Excerpt provided >>
───
Gender transition surgeries must be covered in state health plans, federal court says

A pedestrian passes by the US 4th Circuit Court of Appeals Courthouse on Main Street in Richmond, Va., Wednesday, June 16, 2021.
A pedestrian passes by the US 4th Circuit Court of Appeals Courthouse on Main Street in Richmond, Va., Wednesday, June 16, 2021. | Steve Helber

A federal appeals court on Monday said that state-funded health plans in West Virginia and North Carolina must cover gender transition surgeries for members of the transgender community.

The first-of-its-kind ruling said that excluding such surgeries from the plans amounts to sex- and gender-based discrimination.

State leaders had pointed to cost concerns to justify their coverage limits, arguing that transgender patients were treated the same as others.

“There is no service that is covered for a cisgendered person that is not covered for a transgender person meeting the same criteria,” Caleb David, an attorney for West Virginia, said during oral arguments, according to The Washington Post.

But the majority of the 4th U.S. Circuit Court of Appeals rejected those cost-based arguments and issued its second major ruling in favor of transgender individuals in as many weeks.

“Earlier this month, the court said a federally funded middle school could not ban a trans 13-year-old from playing on the girls’ track and field team,” The Washington Post reported.

Transgender health care

The consolidated cases out of West Virginia and North Carolina were brought by a group of transgender patients, who challenged both state-run Medicaid programs and the health plans offered to state employees, including professors at public universities.

One of the key questions in the cases was whether the lack of coverage for gender transition surgeries violated the 14th Amendment’s equal protection clause.

Attorneys from Lambda Legal, the law firm that represents the transgender patients, argued that it did, while state officials said that decisions made due to budgetary concerns don’t violate the Constitution.

“West Virginia is entitled to deference where they’re going to take their limited resources,” David, the West Virginia attorney, said during oral arguments, according to The Associated Press. “They believe that they need to provide more resources towards heart disease, diabetes, drug addiction, cancer, which are all rampant in the West Virginia population.”
───
Data provided >>
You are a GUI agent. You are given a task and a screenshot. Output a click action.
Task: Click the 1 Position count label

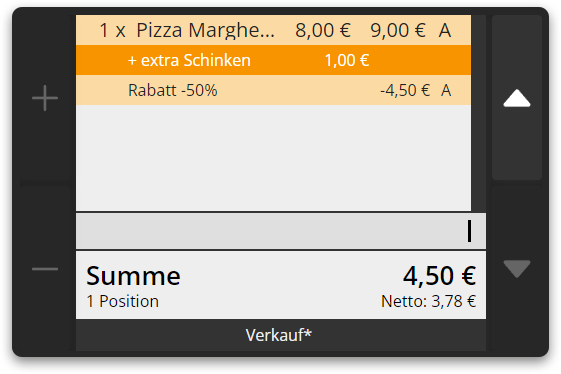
───
Things to do >>
A) Answer these questions using the article on the court ruling about coverage of gender transition surgeries.
(i) Which two states' health plans does the ruling concern?
(ii) Earlier this month, what did the court say a federally funded middle school could not do?
(iii) What law firm represents the transgender patients?
B) From the article on the court ruling about gender transition surgeries, copy word for word the passage from "State leaders had" up to and including "Washington Post reported.".
C) For each statement, say yes or no to whether it agrees with the article on the court ruling about gender transition surgeries. Quote the words from the article that decide it.
(i) State leaders cited cost concerns to justify their coverage limits.
(ii) The cases were brought by a group of state legislators.
(iii) The equal protection clause at issue is in the First Amendment.

Activity answers >>
A)
(i) West Virginia and North Carolina.
(ii) Ban a trans 13-year-old from playing on the girls' track and field team.
(iii) Lambda Legal.

B)
State leaders had pointed to cost concerns to justify their coverage limits, arguing that transgender patients were treated the same as others.

“There is no service that is covered for a cisgendered person that is not covered for a transgender person meeting the same criteria,” Caleb David, an attorney for West Virginia, said during oral arguments, according to The Washington Post.

But the majority of the 4th U.S. Circuit Court of Appeals rejected those cost-based arguments and issued its second major ruling in favor of transgender individuals in as many weeks.

“Earlier this month, the court said a federally funded middle school could not ban a trans 13-year-old from playing on the girls’ track and field team,” The Washington Post reported.

C)
(i) Yes: "State leaders had pointed to cost concerns to justify their coverage limits"
(ii) No: "brought by a group of transgender patients"
(iii) No: "violated the 14th Amendment’s equal protection clause"